LLCs Are People, My Friend: Piercing the Limited Liability Company Veil in Connecticut

When you are the plaintiff in a commercial litigation matter, obtaining a judgment against a company that did you or your business wrong can bring a sense of vindication and justice. What it won’t necessarily bring you are the dollars and damages you were awarded in that judgment. Often a judgment against a corporation or limited liability company (LLC) aren’t worth the paper they are printed on because the entity has insufficient assets to satisfy the judgment.

But, to quote a famously vanquished politician, “corporations are people, my friend.” In the context of obtaining a judgment and recovering damages against an insolvent entity, it is the people behind the entity where you want to focus your efforts. Yet the very reason that business owners form corporations or LLCs is to ensure that their personal assets will not be vulnerable in the event that lawsuits or other liabilities confront their business.

In the case of LLCs, many small business owners often choose to form these entities because of the perception that there are fewer corporate “formalities” then there are for corporations. While that is largely true, taking that informality too far or engaging in other improper activities can expose those LLC owners to the very personal liability for company obligations that led them to form the entity in the first place.

 “Piercing the Corporate Veil”

Known as “piercing the corporate veil,” though the concept applies to LLCs as well, imposing personal liability for corporate obligations or malfeasance was described by the Connecticut Supreme Court as follows:

“Courts will … disregard the fiction of a separate legal entity to pierce the shield of immunity afforded by the corporate structure in a situation in which the corporate entity has been so controlled and dominated that justice requires liability to be imposed on the real actor…. We have affirmed judgments disregarding the corporate entity and imposing individual stockholder liability when a corporation is a mere instrumentality or agent of another corporation or individual owning all or most of its stock….“

Naples v. Keystone Development Corp., 990 A.2d 326 (2010)
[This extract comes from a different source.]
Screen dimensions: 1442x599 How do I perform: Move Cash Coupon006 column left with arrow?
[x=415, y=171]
Connecticut courts use one of two tests to determine whether an LLCs veil will be pierced: the “identity test” and the “instrumentality test.” The “identity test,” requires proof of such a unity of interest and ownership between the owner and the entity that the entity had in effect ceased (or had never begun) to adhere to a separate legal identity.

To pierce the veil under the instrumentality test, a plaintiff must show that (1) the defendant completely dominated the LLC’s finances, policies, and business practices, (2) the defendant used that control to commit fraud, waste or a dishonest or unjust act, or to violate a legal duty, and (3) the defendant’s conduct caused the injury or loss complained of.
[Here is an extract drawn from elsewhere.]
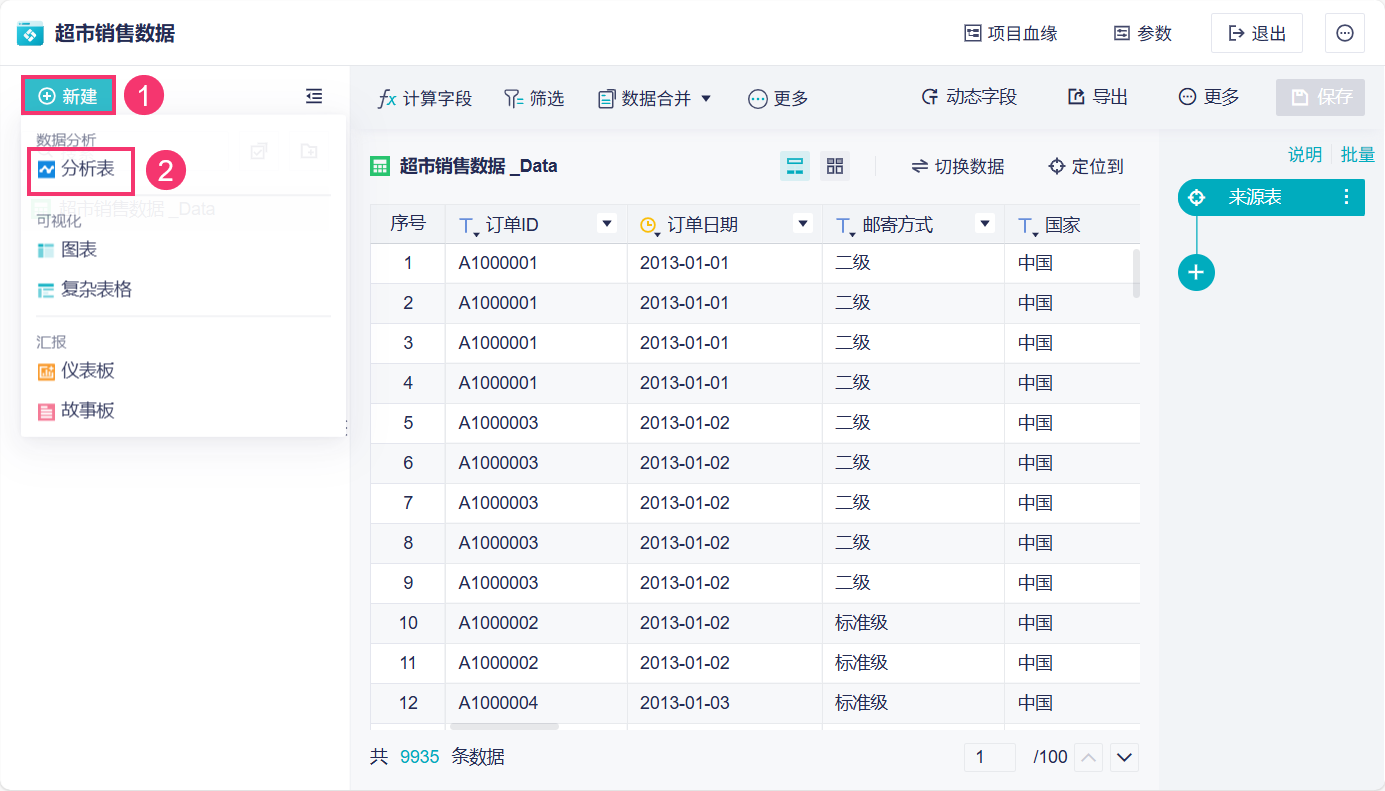Click the 新建 button

point(68,96)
Factors Considered in Determining “Domination” and “Control”

There are many factors courts consider in determining whether a member has so “dominated” and “controlled” the LLC that the LLC form should be disregarded including:

  • the absence of corporate formalities;
  • inadequate capitalization;
  • whether funds are put in and taken out of the corporation for personal rather than corporate purposes;
  • overlapping ownership, officers, directors, personnel;
  • common office space, address, phones;
  • the amount of business discretion by the allegedly dominated corporation;
  • payment or guarantee of debts of the dominated corporation;
  • whether the corporation in question had property that was used by other of the corporations as if it were its own

Especially in LLCs with very few members, owners are often tempted to disregard certain formalities in the name of convenience, even if there is no intent to defraud or otherwise engage in any impropriety.

Aggrieved plaintiffs in commercial matters should discuss with their attorney the possibility of pursuing LLC owners personally in any business dispute with an LLC, especially one that has little or no assets available to satisfy any judgment that you could spend lots of time and money to obtain.